SpongeBob SquarePants is an American animated television series created by marine biologist Stephen Hillenburg. Since the show's debut in 1999 on Nickelodeon, numerous fan theories, or assumptions about the show and its characters, have been made, with some being regarded as "weird".

==Fan theories==
Theories about the Krabby Patty secret formula
The Krabby Patty is a veggie burger sold by the Krusty Krab, a fictional restaurant in SpongeBob SquarePants. Numerous theories have spawned of what the Krabby Patty secret formula is made out of, ranging from completely nothing to cocaine. A notable theory about the Krabby Patty secret formula explains that Krabby Patties are made out of crab meat. Support for this theory comes from the season 3 episode "Mid-Life Crustacean", in which Mr. Krabs states, "So that's what I taste like," upon eating a Krabby Patty. In 2017, the series's creator Stephen Hillenburg confirmed that the Krabby Patty contained no animal products, thus debunking the crab meat theory. Another theory explains that the Krabby Patty secret formula is made out of "Poseidon Powder", which according to Urban Dictionary, is slang for cocaine.

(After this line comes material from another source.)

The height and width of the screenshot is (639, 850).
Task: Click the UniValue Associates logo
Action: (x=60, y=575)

===Theories about the characters of SpongeBob SquarePants===
Some notable theories about the main characters of SpongeBob SquarePants include:
- Seven deadly sins theory: A theory explaining that the main characters of SpongeBob SquarePants are representations of the seven deadly sins, such as Patrick Star being compatible with sloth, and Mr. Krabs being compatible with greed.
- Mental disorder theory: A theory explaining that the main characters of SpongeBob SquarePants each have and represent a mental disorder, such as SpongeBob SquarePants having ADHD and Patrick Star having Down syndrome. The theory gained virality in early 2023 from a TikTok video explaining the theory. Tom Kenny, the voice actor for SpongeBob SquarePants, revealed at the 2024 Motor City Comic Con that he considers the character to be autistic.
Other theories about the characters include SpongeBob SquarePants having a god complex and Patrick Star having antisocial personality disorder.

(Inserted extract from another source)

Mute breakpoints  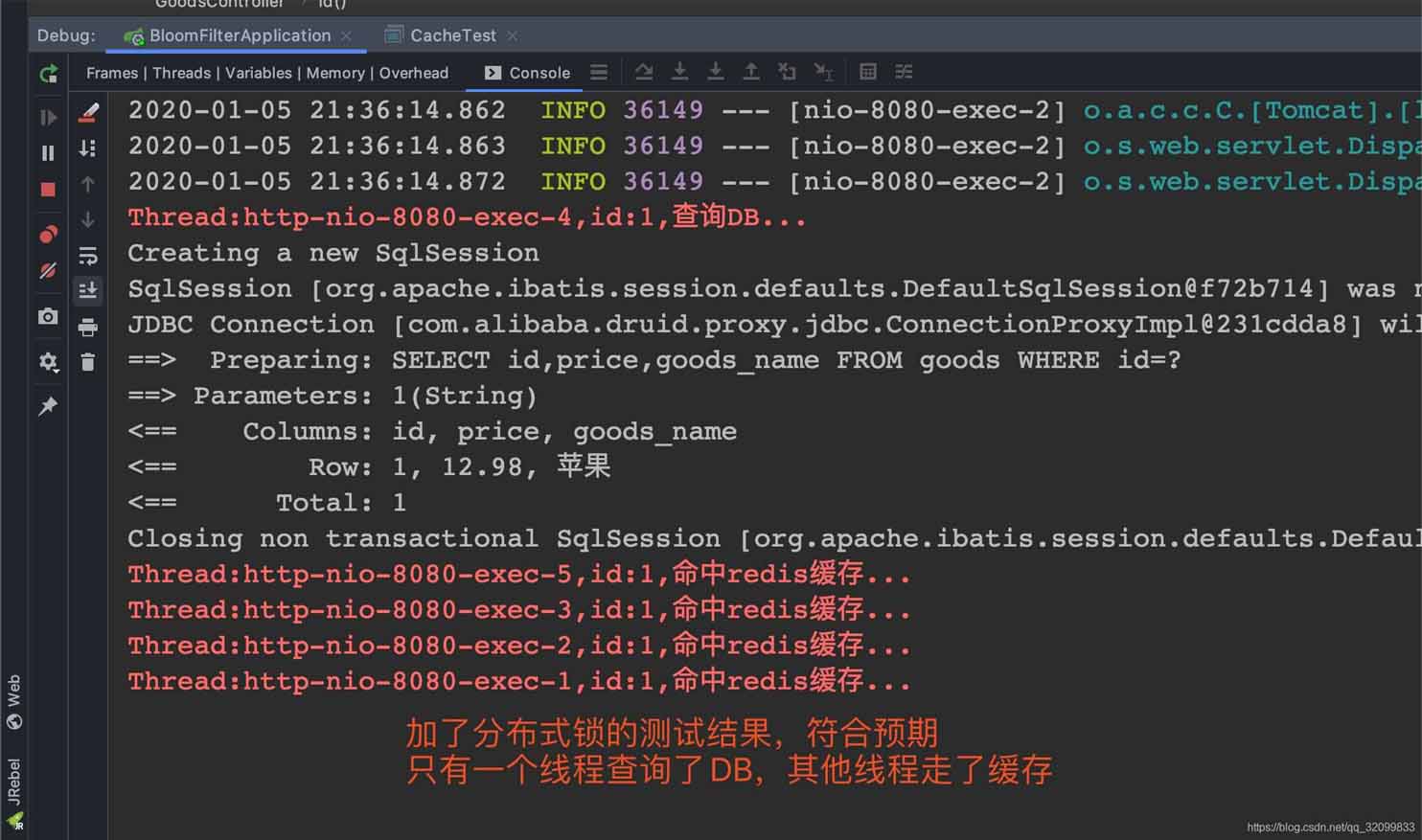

===Theories about Bikini Bottom===

- Mutated Bikini Bottom theory: Bikini Bottom is a fictional city in SpongeBob SquarePants that is set below Bikini Atoll. A theory regarding Bikini Bottom explains that nuclear radiation from Operation Crossroads mutated the marine life of Bikini Bottom.
- Skin theory: Popularized by Doug Woolever's video essay in 2019, skin theory is defined by him as "The metatextual analysis of Spongebob Squarepants which recognizes and explores the significance of glaring thematic references to sea creatures who knowingly wear, remove, and exchange various forms of costumes, disguises, and skins in Bikini Bottom."

==In popular culture==
- A 2011 Robot Chicken segment references the Krabby Patty crab meat theory, in which SpongeBob also exposes Krusty Krab food items that are made from various seafood.
- The Bikini Bottom radiation theory was the main topic for a 2021 video published by The Film Theorists.
- The Food Theorists, a sister channel of The Film Theorists, has made another video on the actual ingredients of the Krabby Patty.